Jane Seymour talks plastic surgery and aging: 'I think it’s useful to actually have the muscles working'

Jane Seymour talks about plastic surgery in a new interview with The Times. (Photo: Stephane Cardinale - Corbis/Corbis via Getty Images)
Jane Seymour talks about plastic surgery in a new interview with The Times. (Photo: Stephane Cardinale - Corbis/Corbis via Getty Images)

Jane Seymour is sharing her thoughts on cosmetic surgery.

In a new interview with The Times, the 72-year-old Harry Wild star opened up about the work she’s had done over her career as well as changing attitudes about aging and sex appeal.

Although she previously denied having any work done, the former Bond girl shared that she has undergone cosmetic procedures in the new interview. Seymour told the outlet, "My eyes were done when I was 40 and at the same time I had my boobs done. The guy who did it said to me they didn’t make the implants that small. I had to get a special order. I thought I had made a big mistake but I think that was probably, you know, after breastfeeding a bunch of children."

The Dr. Quinn, Medicine Woman star shared that she has tried Botox, but that she wouldn’t do it again. "I have tried it," she explained. "But as an actress I don’t think it works. I don’t have anything against it. I’m just saying if I’m playing a woman of my age who has to be animated I think it’s useful to actually have the muscles working."

In 2018, Seymour posed for Playboy for the third time. She was 67 years old and the oldest woman to ever pose for the magazine. During her Times profile, she reflected on her last photoshoot with the outlet.

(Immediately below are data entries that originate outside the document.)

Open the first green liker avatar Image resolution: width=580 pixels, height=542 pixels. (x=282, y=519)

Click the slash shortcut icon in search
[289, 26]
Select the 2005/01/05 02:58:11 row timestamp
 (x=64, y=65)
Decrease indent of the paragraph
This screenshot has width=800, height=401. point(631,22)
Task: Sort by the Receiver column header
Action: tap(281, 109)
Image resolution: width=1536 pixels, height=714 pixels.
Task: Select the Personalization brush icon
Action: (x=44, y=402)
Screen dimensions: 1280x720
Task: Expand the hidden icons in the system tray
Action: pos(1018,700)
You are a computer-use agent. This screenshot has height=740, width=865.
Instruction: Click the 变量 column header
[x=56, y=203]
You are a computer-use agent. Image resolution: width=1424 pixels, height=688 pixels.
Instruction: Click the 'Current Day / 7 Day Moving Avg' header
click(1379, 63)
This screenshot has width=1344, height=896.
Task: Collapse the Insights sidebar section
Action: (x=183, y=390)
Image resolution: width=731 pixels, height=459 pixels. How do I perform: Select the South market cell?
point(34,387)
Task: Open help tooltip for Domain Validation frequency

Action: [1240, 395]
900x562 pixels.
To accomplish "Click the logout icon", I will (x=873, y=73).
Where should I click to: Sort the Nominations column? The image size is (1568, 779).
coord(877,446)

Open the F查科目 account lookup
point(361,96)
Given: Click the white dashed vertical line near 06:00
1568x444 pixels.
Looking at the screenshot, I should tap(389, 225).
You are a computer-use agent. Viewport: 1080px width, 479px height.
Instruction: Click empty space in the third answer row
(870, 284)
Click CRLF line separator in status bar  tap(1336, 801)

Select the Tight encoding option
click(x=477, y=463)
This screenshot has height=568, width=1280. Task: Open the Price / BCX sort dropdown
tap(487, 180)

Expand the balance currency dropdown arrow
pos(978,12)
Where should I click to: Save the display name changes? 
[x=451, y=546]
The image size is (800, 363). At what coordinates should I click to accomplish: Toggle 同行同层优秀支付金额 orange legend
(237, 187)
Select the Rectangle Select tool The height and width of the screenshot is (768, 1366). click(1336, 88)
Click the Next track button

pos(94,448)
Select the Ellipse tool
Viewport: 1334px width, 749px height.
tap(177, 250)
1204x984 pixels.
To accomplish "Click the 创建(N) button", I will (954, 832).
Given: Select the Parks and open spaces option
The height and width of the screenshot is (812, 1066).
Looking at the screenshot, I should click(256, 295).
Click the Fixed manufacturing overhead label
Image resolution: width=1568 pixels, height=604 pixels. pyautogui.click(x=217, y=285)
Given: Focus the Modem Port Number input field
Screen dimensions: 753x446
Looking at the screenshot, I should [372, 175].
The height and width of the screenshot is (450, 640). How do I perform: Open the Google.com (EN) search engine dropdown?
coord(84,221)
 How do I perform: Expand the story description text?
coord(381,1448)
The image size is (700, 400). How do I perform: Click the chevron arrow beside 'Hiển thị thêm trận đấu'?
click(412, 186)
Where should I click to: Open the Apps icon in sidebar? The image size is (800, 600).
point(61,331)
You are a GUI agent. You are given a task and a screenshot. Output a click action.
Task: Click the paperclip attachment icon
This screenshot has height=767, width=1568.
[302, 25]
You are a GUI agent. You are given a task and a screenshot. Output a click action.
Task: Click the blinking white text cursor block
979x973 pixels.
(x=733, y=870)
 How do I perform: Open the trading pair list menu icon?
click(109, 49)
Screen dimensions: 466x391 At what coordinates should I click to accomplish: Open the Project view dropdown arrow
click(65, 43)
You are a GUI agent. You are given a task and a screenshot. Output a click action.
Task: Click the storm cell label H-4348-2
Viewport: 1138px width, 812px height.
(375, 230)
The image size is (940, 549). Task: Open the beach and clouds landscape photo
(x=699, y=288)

"The last time I did it they were basically asking, ‘Is a woman still sensual and interesting at your age?’ And I thought, well, if you think I am! Maybe it’s saying to women, ‘Don’t give up,'" she noted. "Anyway, the photographs were beautiful and I wasn’t showing anything I didn’t want to show."

In 2022 she reflected on the photos in an interview with Yahoo Life.

"I don't know why everyone got terribly excited about it, but I got excited when I thought, Well ... what does this say? This says that I am still a woman and that I'm comfortable in my skin, and I own myself. And why not?" she said at the time. "You know, maybe there are a lot of women out there who are giving up and just going, Oh, well, you know, I'm middle aged and I should cut my hair off and be invisible. Well, I'm saying if you don't want to be invisible and you want to continue feeling lively and have fun and feel kind of sensual, sexy or whatever, there's nothing wrong with it."

She added that she didn't "feel any different than when I was 40 or 50."

"Am I younger in spirit than I am in age? Probably," she said. "Until I, you know, run and jump and suddenly realize that I don't land quite as well as I did before."